Wie Deutschlands Industrie den Rückstand auf England aufholte und zur Weltmacht wurde
Maren WeihmannWie Deutschlands Industrie den Rückstand auf England aufholte und zur Weltmacht wurde
Deutschlands industrielle Revolution setzte später ein als in anderen Teilen Europas.

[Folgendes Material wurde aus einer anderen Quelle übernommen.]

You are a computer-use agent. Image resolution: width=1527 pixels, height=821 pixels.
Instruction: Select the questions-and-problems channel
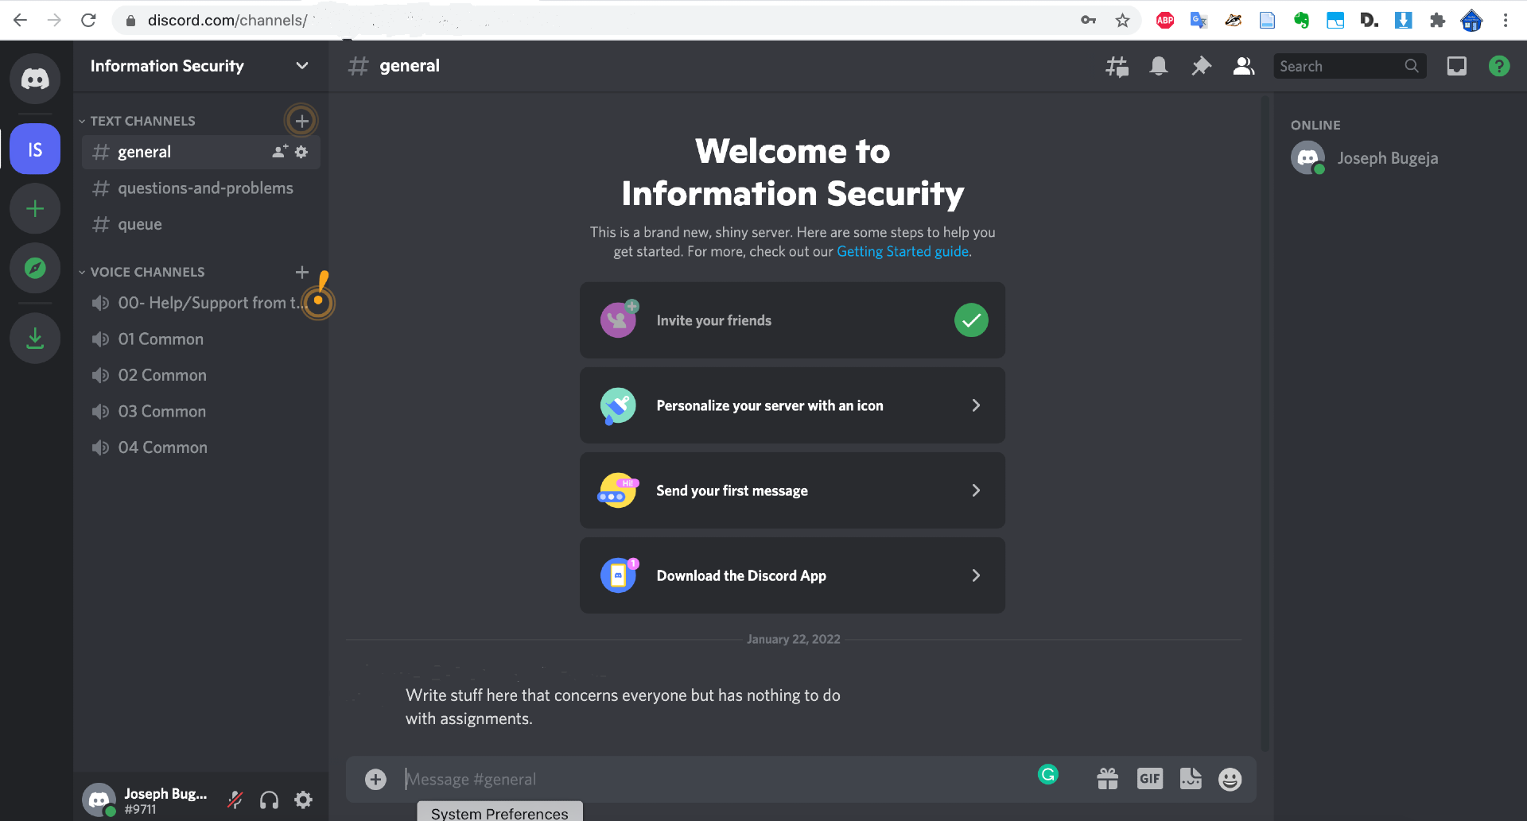(205, 188)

Während England bereits im späten 18. Jahrhundert die Führung übernahm, begannen deutsche Fabriken und deutsche bahn erst um 1840 zu wachsen. Die ersten Fortschritte waren zögerlich – deutsche Hersteller hatten Mühe, mit der britischen Qualität und Effizienz mitzuhalten.
Zu Beginn des 19. Jahrhunderts blickten deutsche Textilproduzenten nach England, um sich inspirieren zu lassen. Sie übernahmen Spinnmaschinen und Dampfmaschinen, doch die ersten Versuche führten nur zu minderwertigen Nachbauten. Die politische Zersplitterung des Landes und das Fehlen einer einheitlichen Handelspolitik hemmten das Wachstum – bis der 1834 gegründete Zollverein die wirtschaftlichen Rahmenbedingungen verbesserte.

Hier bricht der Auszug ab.